Try it:
Please swap "screenshot" for "screen capture" in the material from its first line up to and including the line with "package-button: ▤ is", and give those lines again with all else unchanged and the pictures left out.
*** Opening Provided data ***
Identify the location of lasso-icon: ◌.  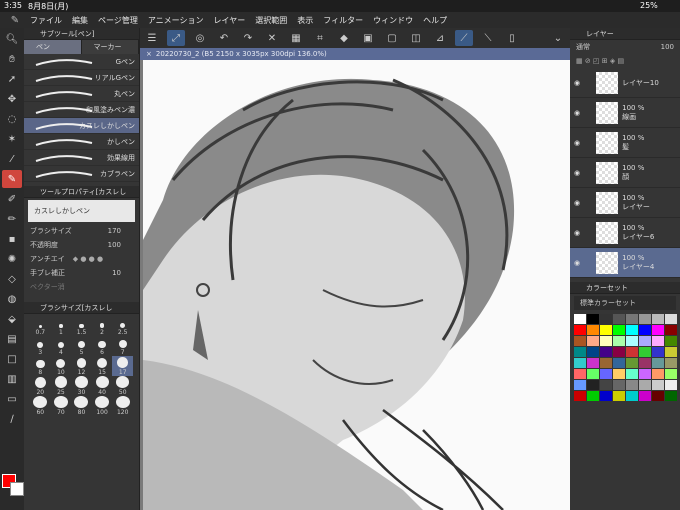
(12, 119).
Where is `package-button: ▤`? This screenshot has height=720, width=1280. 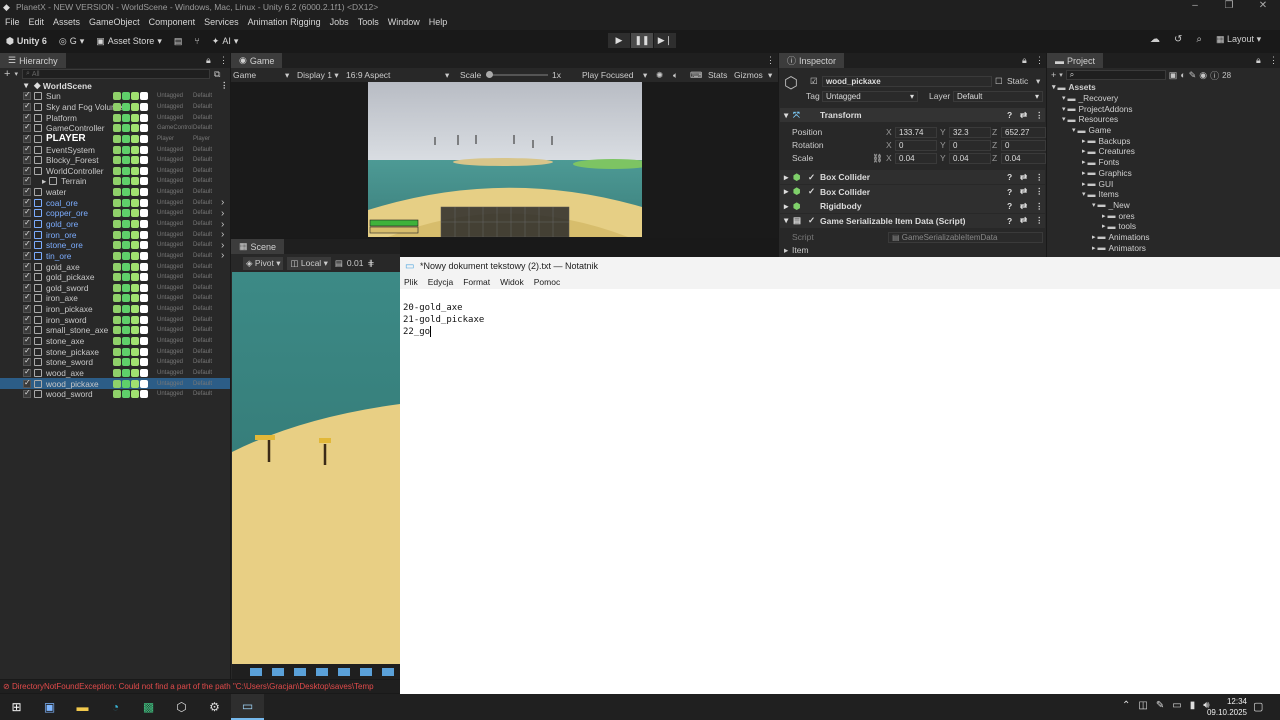
package-button: ▤ is located at coordinates (178, 41).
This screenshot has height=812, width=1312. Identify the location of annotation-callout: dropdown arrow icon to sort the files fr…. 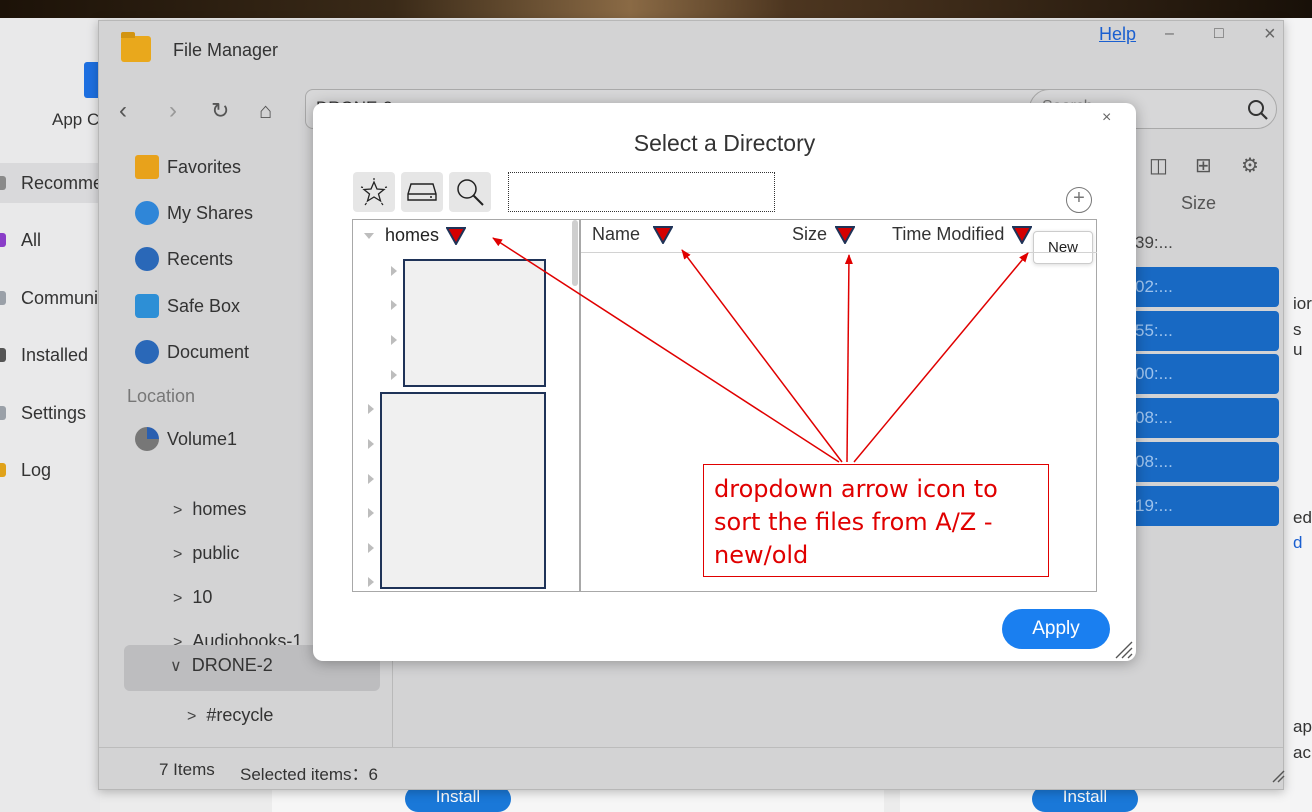
(876, 520).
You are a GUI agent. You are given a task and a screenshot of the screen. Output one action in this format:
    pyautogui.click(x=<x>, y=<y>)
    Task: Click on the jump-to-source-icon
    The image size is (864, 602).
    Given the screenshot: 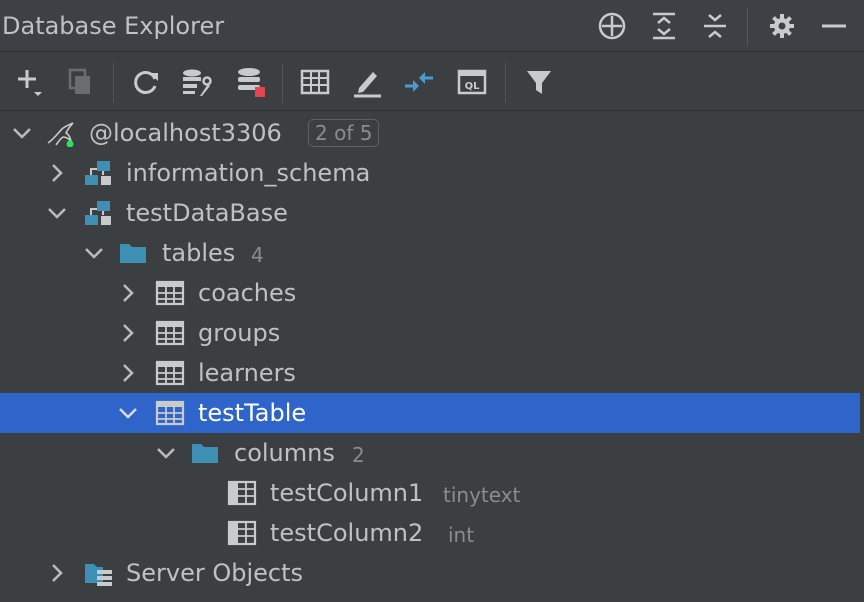 What is the action you would take?
    pyautogui.click(x=419, y=82)
    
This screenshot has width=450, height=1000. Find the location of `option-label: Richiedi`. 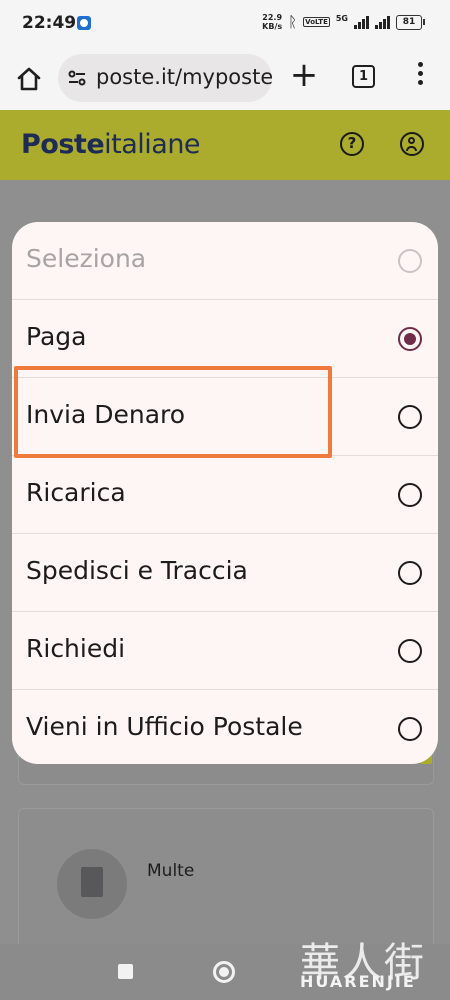

option-label: Richiedi is located at coordinates (76, 648).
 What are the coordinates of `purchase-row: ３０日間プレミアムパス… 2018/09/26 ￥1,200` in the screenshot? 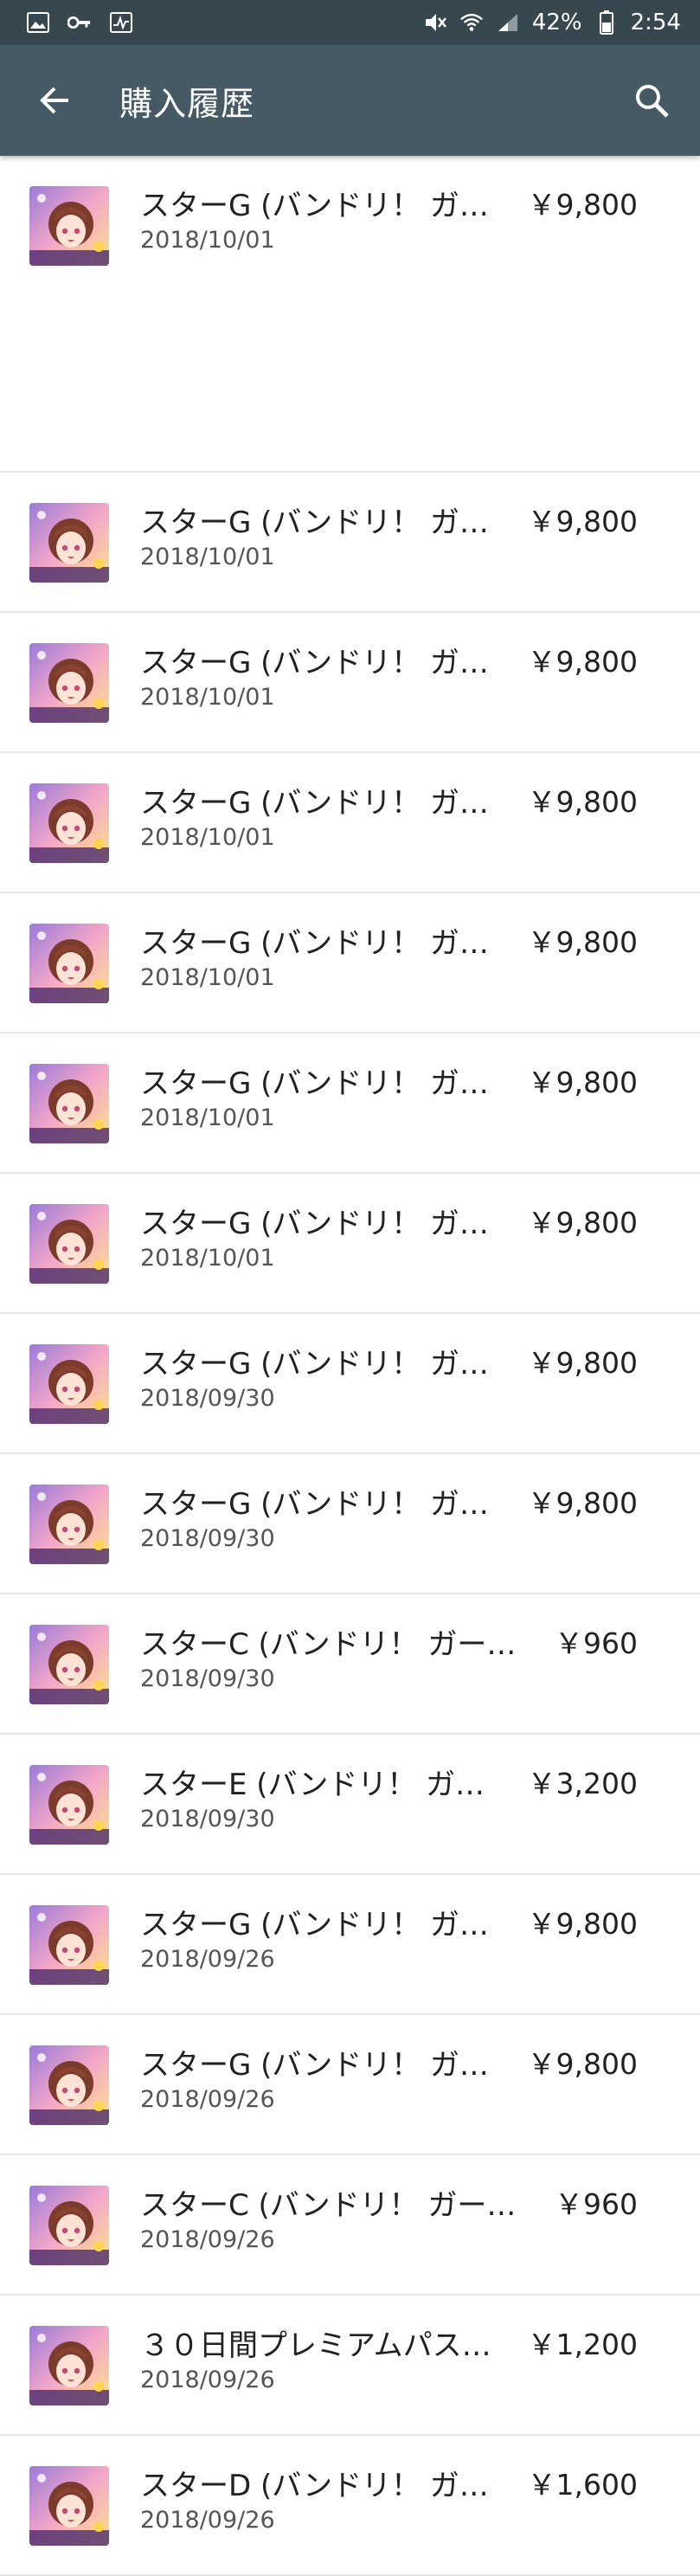 It's located at (350, 2366).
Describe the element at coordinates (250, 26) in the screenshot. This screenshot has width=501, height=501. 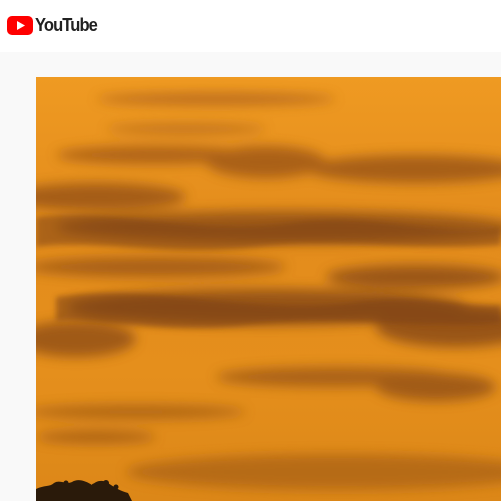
*** Closing Provided data ***
Result of this task:
Identify the location of lasso-icon: ◌.  
(12, 119).
Where is `package-button: ▤`? This screen capture has height=720, width=1280. 
package-button: ▤ is located at coordinates (178, 41).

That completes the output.